_DOCUMENT EXTRACT:_
◇ ◇ ◇
A Tale of New Cities
As read in the Wall Street Journal a few days ago, “New York City (is) to replace pay phones with free Wifi”. Some could argue that this simple transition is nothing more than a logical evolution of the telecoms landscape, driven by incremental technology advances. Others will lament at the fact that this move represents a big blow for screenwriters – no more characters picking up a random ringing phone to suddenly plunge into a world of adventures – and for Clark Kent himself: where to change into Superman, in the absence of booths?
Coming at this from a slightly different, and perhaps more ‘big picture angle’, one could also see the municipality’s decision as a sign of a transition underway: one that directly impacts the public space – since every street corner becomes a global library – and reshuffles the card decks at big players’ tables. Just think what free voice over IP available everywhere means for phone network operators, as an example…
Cities traditionally have been the place where modernisation hit first and was the most visible, hence their strong power of attraction and rapid growth over the course of the 20th century. Yet even this is an obsolete worldview: since 2007, more than half of the world’s population live in urban areas, and this figure is forecast to rise to 66% by 2050, according to the United Nations. We are no longer experiencing a world of rural exodus as such, most people are already in cities and these will develop endogenously… whilst producing the bulk of global GDP – 85% of it, as shown by the New Climate Economy reports.
Yet systems have histories, and as complex ones cities have accumulated layer upon layer of infrastructural decisions, planning choices and architectural whims. As such, depending on the context in which they evolved, they are sometimes radically different: for roughly the same population, car-reliant Atlanta and Roman-founded Barcelona have respective footprints of 4,280 and 162 square kilometres. What all cities do have in common, however, is the fact that they act as concentrators of materials and nutrients: ‘stuff’ flows to them, but apart from copious amounts of waste and sewage, hardly anything comes out… Cities are not, in our current linear “take, make, dispose” economy, regenerative in the slightest. Think for instance that over the course of the 20th century, the recycling rate of food-derived nitrogen dropped from 40 to 5% in Paris.
◇ ◇ ◇
_DATASET ENTRIES:_
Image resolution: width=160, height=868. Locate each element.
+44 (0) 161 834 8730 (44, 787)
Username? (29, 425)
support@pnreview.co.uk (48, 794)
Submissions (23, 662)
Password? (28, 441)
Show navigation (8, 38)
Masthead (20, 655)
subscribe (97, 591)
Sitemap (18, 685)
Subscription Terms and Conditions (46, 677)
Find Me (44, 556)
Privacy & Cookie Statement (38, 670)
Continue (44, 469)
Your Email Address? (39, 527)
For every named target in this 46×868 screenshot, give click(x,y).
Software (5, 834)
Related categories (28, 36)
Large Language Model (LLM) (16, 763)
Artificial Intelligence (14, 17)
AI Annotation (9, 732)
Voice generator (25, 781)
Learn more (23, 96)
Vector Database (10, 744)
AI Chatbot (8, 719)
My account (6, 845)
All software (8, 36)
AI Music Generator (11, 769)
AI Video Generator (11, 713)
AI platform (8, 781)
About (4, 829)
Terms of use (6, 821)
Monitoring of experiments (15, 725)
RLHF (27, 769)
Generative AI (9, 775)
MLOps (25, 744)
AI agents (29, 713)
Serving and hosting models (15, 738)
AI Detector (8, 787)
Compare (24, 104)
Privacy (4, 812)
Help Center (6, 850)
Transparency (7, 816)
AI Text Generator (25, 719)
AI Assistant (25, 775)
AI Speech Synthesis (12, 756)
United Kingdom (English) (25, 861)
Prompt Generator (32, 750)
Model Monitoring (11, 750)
◇ ◇ ◇
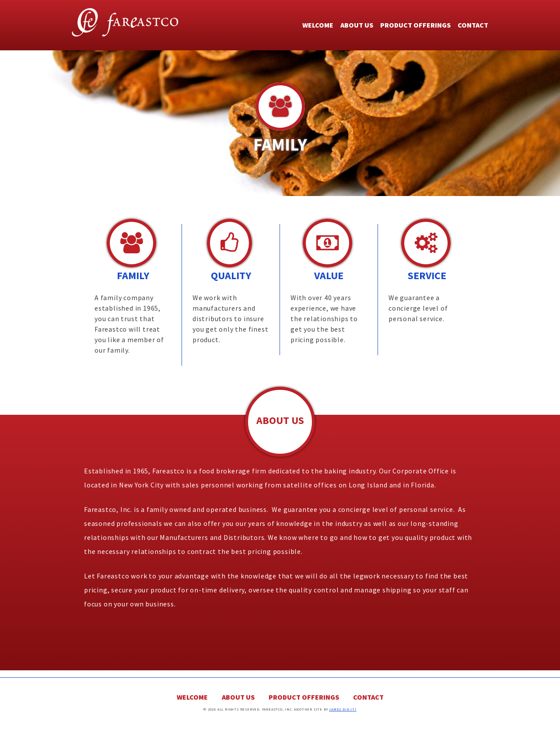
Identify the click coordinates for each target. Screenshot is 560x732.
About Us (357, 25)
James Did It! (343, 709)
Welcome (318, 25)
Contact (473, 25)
◇ ◇ ◇
In the essay about cities, what share of the world's population is expected to live in urban areas by 2050? The entries have no connection to the text.

_RESULT FOR THIS EXERCISE:_ 66%, according to the United Nations.